MOSCOW (MRC) -- Total SA has agreed to sell a specialty chemicals business to investment firm The Carlyle Group for USD3.2 billion, part of the French oil major’s efforts to slim down and raise cash in the face of a slump in oil prices, reported The Wall Street Journal.
The companies said the transaction values Atotech BV, a supplier of plating chemicals, at 11.9 times the unit’s adjusted earnings before interest, taxes, depreciation and amortization in 2015.
Atotech has a staff of 4,000, based mainly in Germany and China.
Total has responded to the oil price collapse over the past two years by increasing oil and gas output, cutting operating costs, capital investment and raising cash through asset sales. The company has said it planned to sell USD10 billion worth of assets in the three-year 2015-2017 period.

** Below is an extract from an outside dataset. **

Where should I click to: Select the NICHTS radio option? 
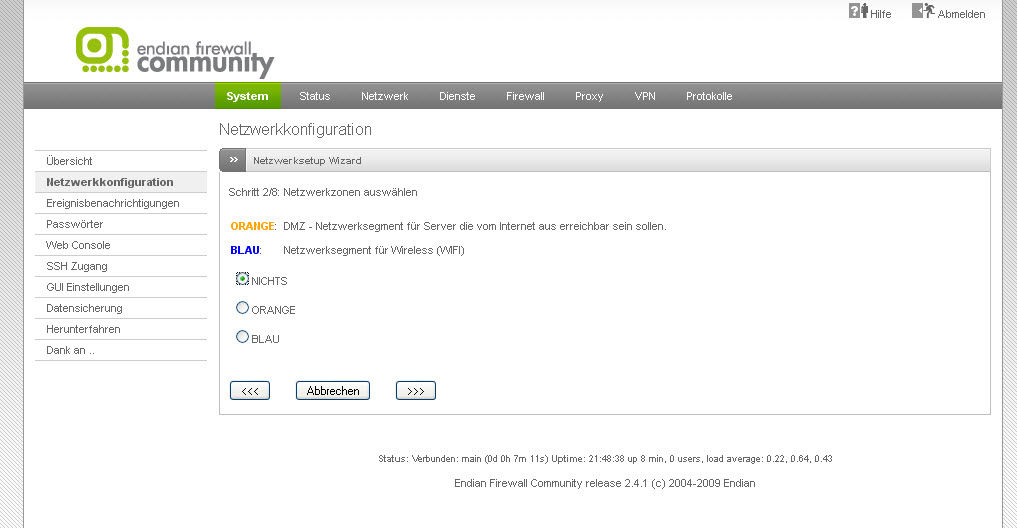tap(243, 280)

The Total strategy to deal with an oil barrel worth less than half what it was 2,5years ago is far from original though the French company has been more successful than most of its peers to carry it out. The company managed to keep booking billion-dollar profits in 2014 and 2015 despite the collapse of the price of its main products.

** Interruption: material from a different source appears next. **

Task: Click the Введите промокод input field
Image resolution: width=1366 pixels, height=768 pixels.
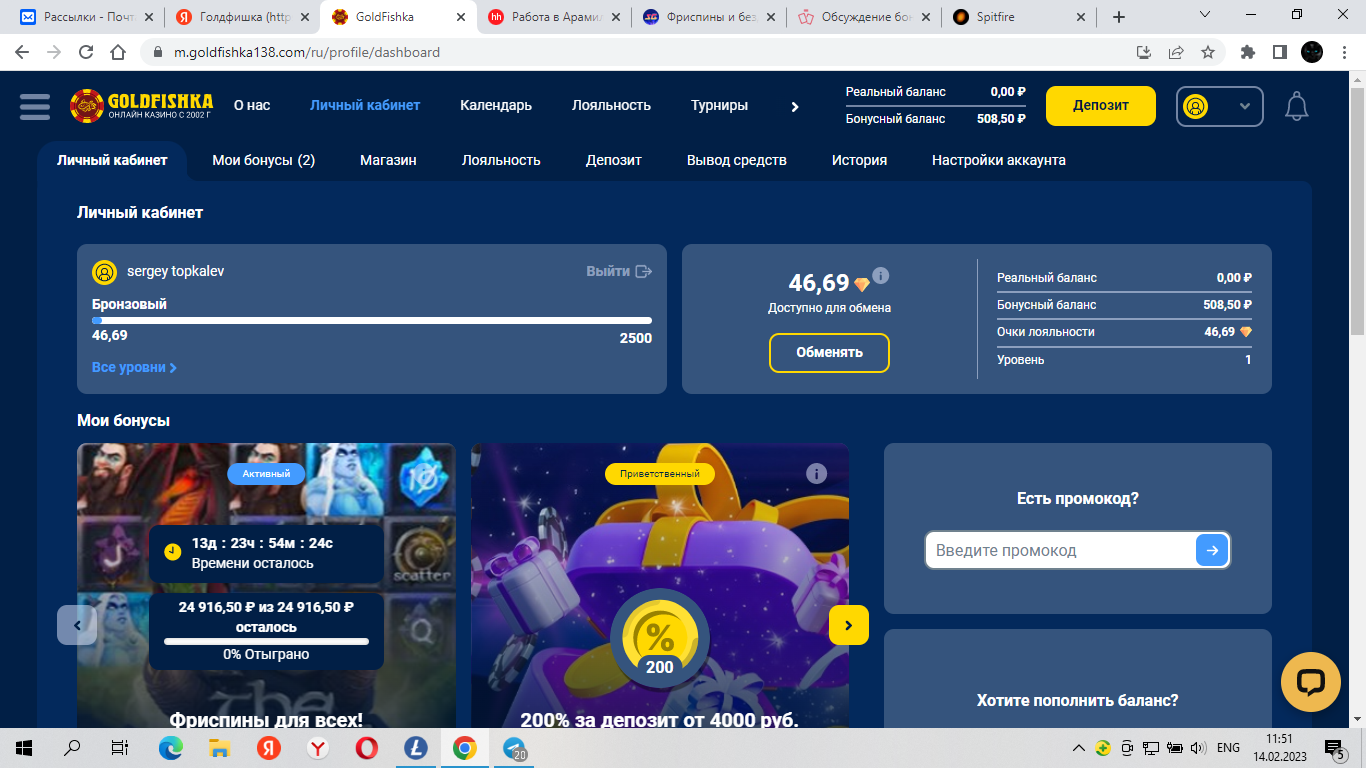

The company has decided to cut its investment to between USD15 billion and USD17 billion a year in 2017, down from more than USD20 billion a year when the oil price was above USD100 a barrel.
At the same time it gets rid of noncore petrochemical businesses such as Atotech or adhesive maker Bostik two years ago, Total has also acquired assets it sees as promising in the future. The company expects to dispose a net USD2 billion worth of assets in 2016.
Over the past few months, Total has bought shale oil assets in the U.S. and French battery maker Saft while selling assets it considers aren't profitable enough now or won't be in the future and assets that aren't part of its core business such as Atotech.
Total Chief Executive Patrick Pouyanne has recently insisted the company will remain a strong actor in the oil transformation industry, which includes oil refining activities, petrochemical industries and fuel retailing.
Total S.A. is a French multinational oil and gas company and one of the six "Supermajor" oil companies in the world with business in Europe, the United States, the Middle East and Asia. The company's petrochemical products cover two main groups: base chemicals and the consumer polymers (polyethylene, polypropylene and polystyrene) that are derived from them.